Structure Conversion
An important functionality of HQS Molecules
is the conversion of two-dimensional molecular structure representations into three-dimensional geometries, as shown here for the example of the glucose molecule.
Simple 2D to 3D Conversion
Input: SMILES strings and Molfiles are supported as input for the functions smiles_to_molecule
and molfile_to_molecule
, respectively.
Output: Both functions return a Molecule
object containing three-dimensional atomic coordinates. In addition, the returned object contains the overall molecular charge, which is always included in a Molfile or a SMILES string. The multiplicity field is set to None
, as it cannot be derived unambiguously from the input.
The structure conversion employs the respective functionality of RDKit
as the first choice, and uses Open Babel
as a backup in case that structure conversion with RDKit fails. After generating a three-dimensional structure, a bonding graph is determined using distance criteria and used to verify the generated structure against the input. If the composition and the bonding graphs do not match, then the structure is rejected.
If the input structure is stored in a molfile named "my_molecule.mol"
, then the conversion is performed by calling:
>>> from hqs_molecules import molfile_to_molecule
>>> mol = molfile_to_molecule("my_molecule.mol")

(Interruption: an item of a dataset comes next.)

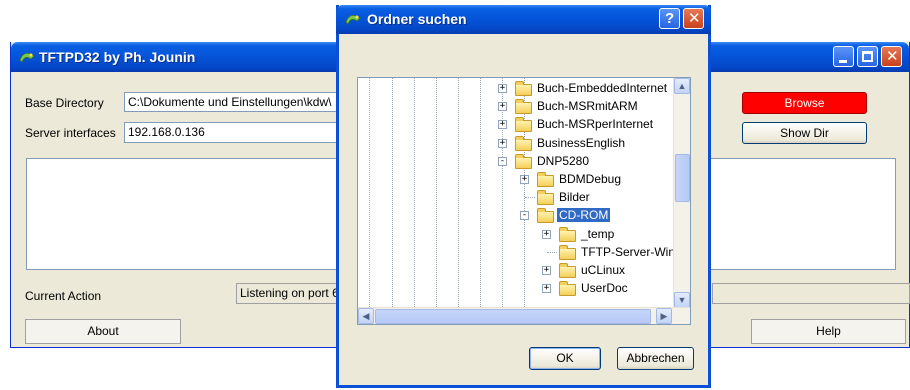 The image size is (910, 390). I want to click on minimize-button, so click(844, 56).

Likewise, it is possible to perform a conversion of a molecular structure with a SMILES string - for example, one obtained from PubChem:
>>> from hqs_molecules import PubChem, smiles_to_molecule
>>> pc = PubChem.from_name("propane")
>>> mol = smiles_to_molecule(pc.smiles)
An optional check can be carried out with either of the conversion functions by supplying a molecular formula as an argument. The conversion fails if the input does not match the provided formula. In that case, the formula needs to be represented as a MolecularFormula
object.
>>> from hqs_molecules import MolecularFormula, PubChem, smiles_to_molecule
>>> pc = PubChem.from_name("propane")
>>> # succeeds
>>> mol = smiles_to_molecule(pc.smiles, formula=pc.formula)
>>> # raises an exception
>>> mol = smiles_to_molecule(pc.smiles, formula=MolecularFormula.from_str("C3H7-"))
Utilities for RDKit
The HQS Molecules
module includes convenience functions to create RDKit Mol
objects from SMILES strings or Molfiles. These objects represent molecular information within the RDKit package.
Both the smiles_to_rdkit
and molfile_to_rdkit
functions accept an argument addHs
. By default, it is set to True
, causing explicit hydrogen atoms to be added in the generated object. Setting addHs = False
suppresses the addition of explicit hydrogens; only hydrogens that were already explicitly represented within a Molfile are retained.
>>> from hqs_molecules import smiles_to_rdkit
>>> # The object generated contains 11 atoms.
>>> rdkit_mol = smiles_to_rdkit("CCC")
>>> # The object generated contains 3 atoms.
>>> rdkit_mol = smiles_to_rdkit("CCC", addHs=False)
Expert Usage
The functionalities described in the remainder of this section are only intended for expert usage.
An RDKit Mol
object can be converted to a three-dimensional structure by passing it to the function rdkit_to_molecule
. It is a low-level function that calls RDKit without resorting to Open Babel as a backup. Nonetheless, it performs a consistency check for the generated structure. If the RDKit Mol
object was created without the addition of explicit hydrogens (addHs = False
), this conversion may fail due to a composition mismatch.
The low-level functions to perform structure conversion using only Open Babel are available via smiles_to_molecule_obabel
and molfile_to_molecule_obabel
. These functions require a SMILES string or a Molfile as their input, respectively. A separate consistency check of the generated structure is also performed here.